#### [Texte fourni]
+ + +

XXIV. Comme l’amitié embrasse tous les détails de la vie, on a souvent des sujets de plainte et de soupçon, qu’il est sage de prévenir, ou de détruire, ou de supporter. La seule occasion où l’on ne doive pas craindre d’offenser un ami, c’est quand il faut lui dire la vérité et parler avec franchise(24) ; car il arrive souvent qu’un ami a besoin d’être averti ou réprimandé ; et nous-mêmes nous devons prendre en bonne part ces remontrances, quand on nous les fait par amitié. Mais il n’en est pas moins vrai que, comme le dit mon ami Térence dans son Andrienne[23],
« La complaisance flatte, et la vérité blesse. »

+ + +

#### [Entrées répertoriées]
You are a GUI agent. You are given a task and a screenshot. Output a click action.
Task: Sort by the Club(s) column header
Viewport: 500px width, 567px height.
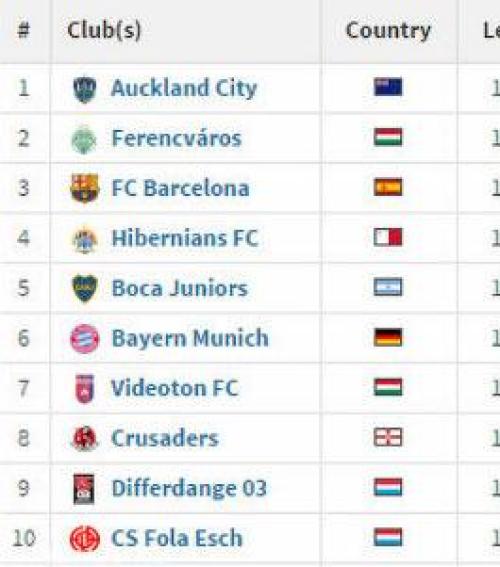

+ + +

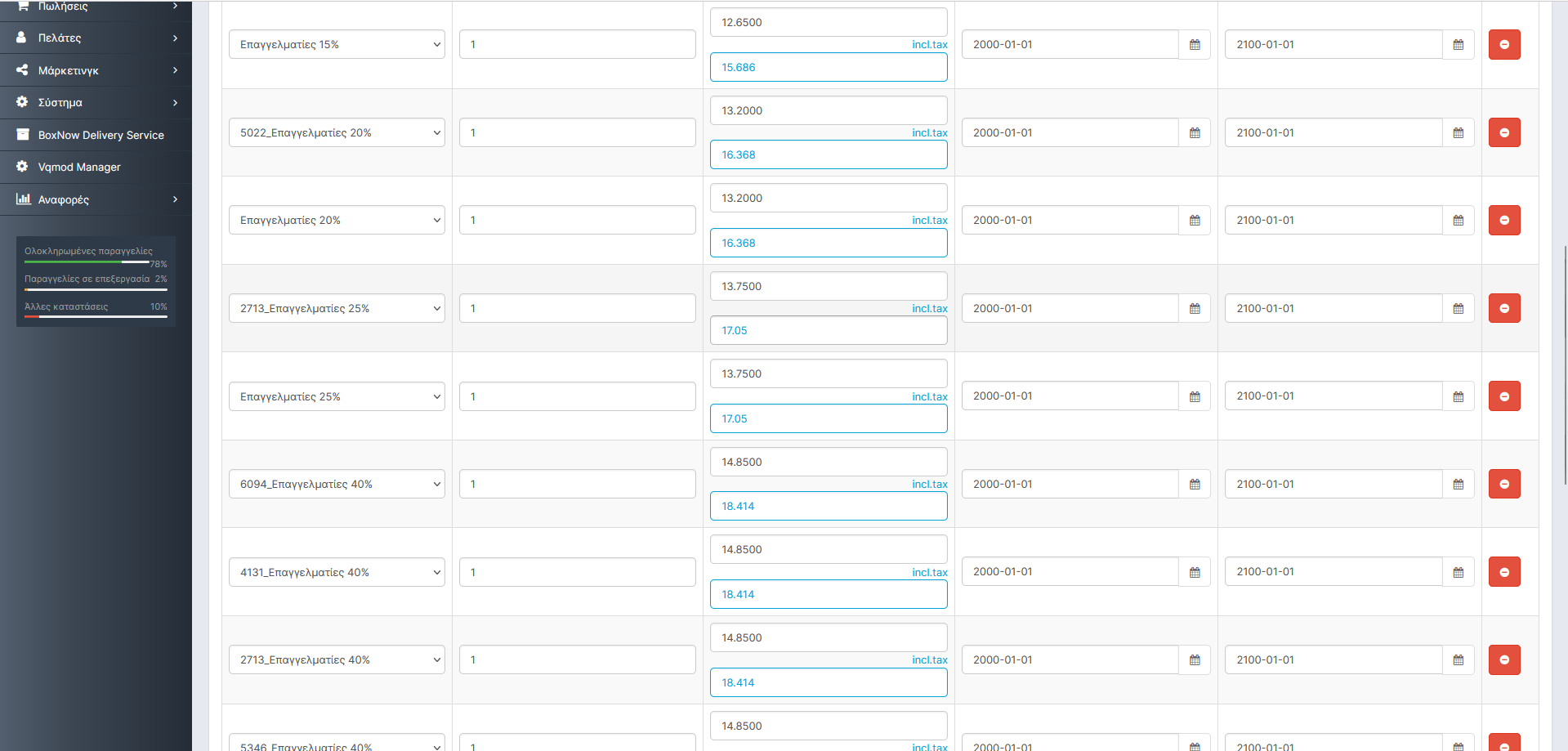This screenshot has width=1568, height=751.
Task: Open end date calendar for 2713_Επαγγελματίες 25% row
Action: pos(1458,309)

+ + +

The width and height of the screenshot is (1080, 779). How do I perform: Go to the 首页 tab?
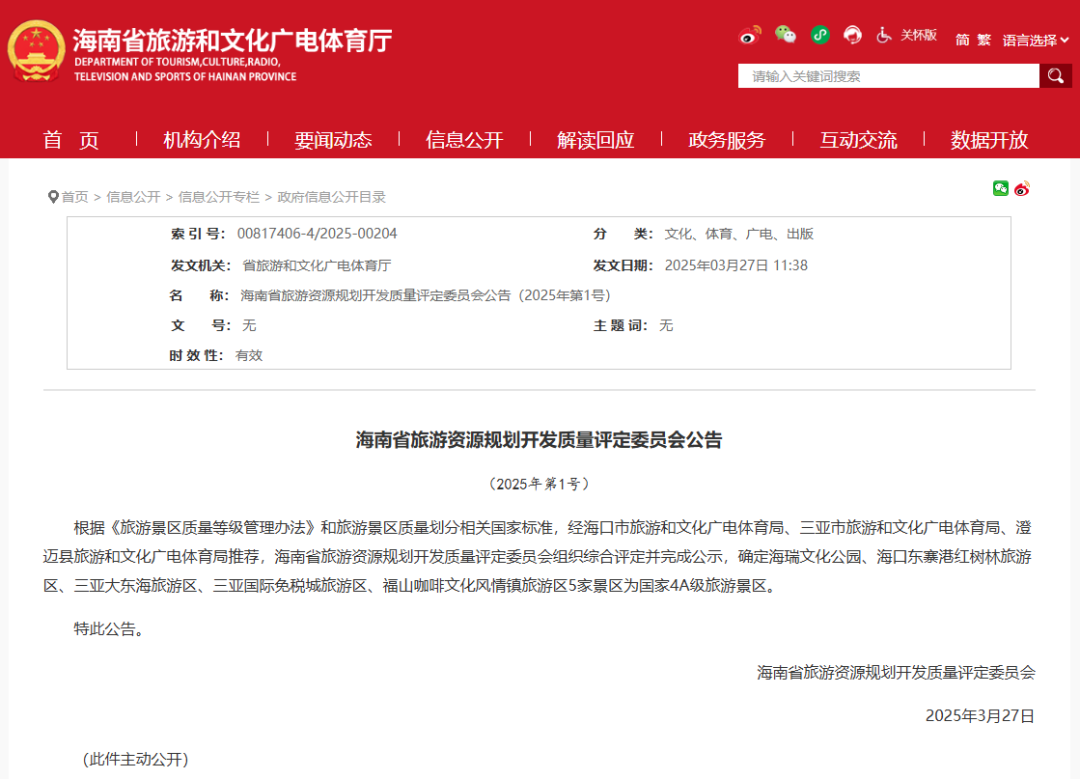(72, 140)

+ + +

#### [Consignes]
Prolongez, s'il vous plaît, le texte sur l'amitié au-delà du vers de Térence qui le termine.

#### [Réponse rédigée]
La vérité est fâcheuse, sans doute, lorsqu’elle produit la haine, qui est le poison de l’amitié ; mais la complaisance est funeste ; car, en excusant les fautes d’un ami, elle le précipite à sa ruine. Le plus coupable est celui qui méprise la vérité, et se laisse pousser au mal par la flatterie. Nous devons donc mettre notre attention et et nos soins à écarter de nos avertissements l’âpreté, et de nos reproches l’injure. Que notre complaisance (pour ne point changer le mot dont Térence s’est servi) se borne aux égards de la politesse ; mais loin de nous cette flatterie qui favorise le vice, et qui est indigne, je ne dis pas d’un ami, mais d’un homme libre ; car on doit vivre avec son ami autrement qu’avec un tyran. Quant à celui qui repousse la vérité, jusqu’à ne pouvoir l’entendre de la bouche de son ami, il faut désespérer de son salut. Caton, qui nous a laissé tant de sages maximes, prétendait que nous avions souvent plus d’obligation à des ennemis déclarés qu’à des amis trop indulgents, parce que ceux-là nous disent souvent la vérité, et que ceux-ci ne la disent jamais. Il est contre toute raison que les hommes qu’on avertit de leurs fautes, ne ressentent pas la peine qu’ils devraient ressentir, et ressentent précisément celle qu’ils devraient s’épargner. Au lieu d’être fâchés d’avoir mal fait, ils le sont d’être repris. Il faudrait, au contraire, se repentir de la faute qu’on a faite, et s’applaudir de l’avis qu’on reçoit.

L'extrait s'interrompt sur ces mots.